Levin-Epstein: Why should we even be looking at other kinds of approaches to grading?

Dodd: It’s hard to talk about alternative assessment approaches without criticizing current widely accepted grading practices. Most teachers grade the way they were graded. Most parents expect their children to be graded the way they were graded. But ask those same teachers and parents how we arrived at a 100-point scale, A to F grades with 9–10-point ranges, or the threshold between a satisfactory/unsatisfactory or pass/fail mark, and you’ll be hard pressed to get a rational explanation. A score in the range of 0–59 is generally recognized as an F, 60–69 a D, 70–79 a C, and so on. How did that come to be? What about the 4.0 grade scale at the university level? Where’d that come from, and how does it convert to a 100-point, A to F scale in classrooms? When you challenge the historical way we’ve always done things, which people have come to accept, you risk pushback and confusion.
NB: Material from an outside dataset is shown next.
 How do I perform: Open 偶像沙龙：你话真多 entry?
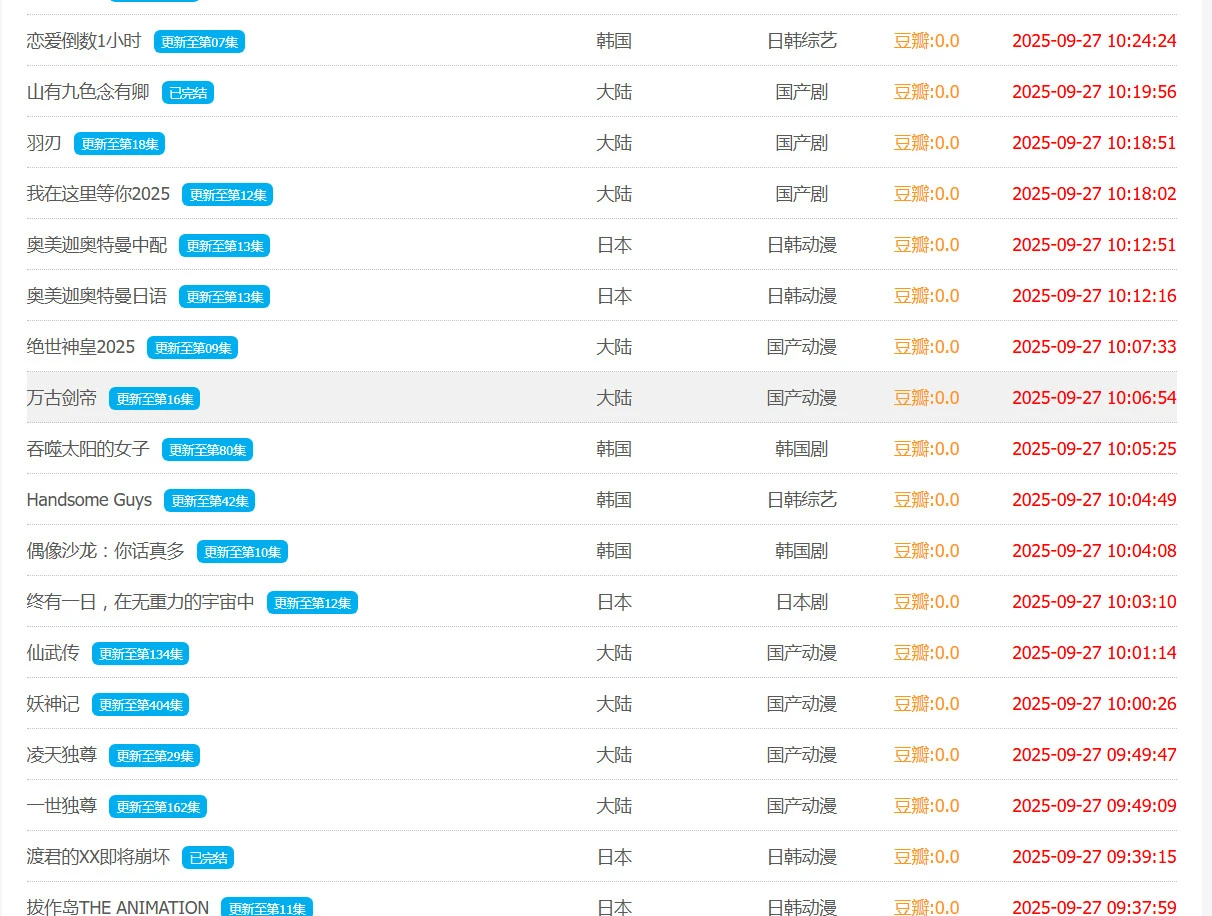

There’s increasing research challenging the status quo of traditional grade reporting and touting the merits of a more performance-based, proficiency-​driven system tied to local, state, or provincial standards, or other criteria like the International Baccalaureate’s (IB) aims and objectives.

If you look across subject areas, grade levels, and schools, teachers are assessing students with different priorities (participation or performance), at different intervals (quarter, trimester, semester, or year), based on different tasks (attendance, homework, quizzes, labs, tests, papers, etc.). Elementary schools might assess students as unsatisfactory, satisfactory, or excellent from kindergarten through second grade, then begin the traditional grading practice of averaging a collection of points in third grade. Why? They may also assess desired behavior using categories like “some of the time,” “most of the time,” or “all the time.” High schools, with their focus on Carnegie units/credit hours, graduation, and college scholarships, might weight grades in Advanced Placement and International Baccalaureate courses, but not the prerequisite advanced track courses that got students to those courses. Why not? Educators talk a lot about instruction and curriculum, and a lot less about developmentally appropriate assessment that defines and measures mastery. What should a student know and be able to demonstrate after a given period of instruction? Can you think of a class from your school experience in which the perception was everyone got an A just for showing up and participating? What about the opposite—can you think of a teacher who would not award an A even if the student had mastered all that was explicitly taught?

McTighe: I’ll begin with an essential question: What is the purpose of grades and associated reports? Arguably, the primary purpose is to communicate clearly and honestly to parents, students, teachers, administrators, and other organizations, including perhaps colleges or employers, the extent to which students have learned material that they are studying or the extent to which they’ve achieved targeted learning goals. But the reporting system can also communicate other factors, such as students’ work habits, behavior, attendance, and their learning progress over time. If we start with a clear sense of purpose, we can then evaluate the effectiveness of different approaches to grading and reporting.

Greene: I think that the purpose for grades has to take a leap into how scores are being reported based on the standards. A grade of a C doesn’t really cut it anymore, and I do believe that parents and students need more specific information related to how well students are doing against identified standards if they are to progress.

The Devil Is in the Details

Levin-Epstein: Can you give us an example of an alternative grading system that’s now being implemented in secondary schools that you think is working well?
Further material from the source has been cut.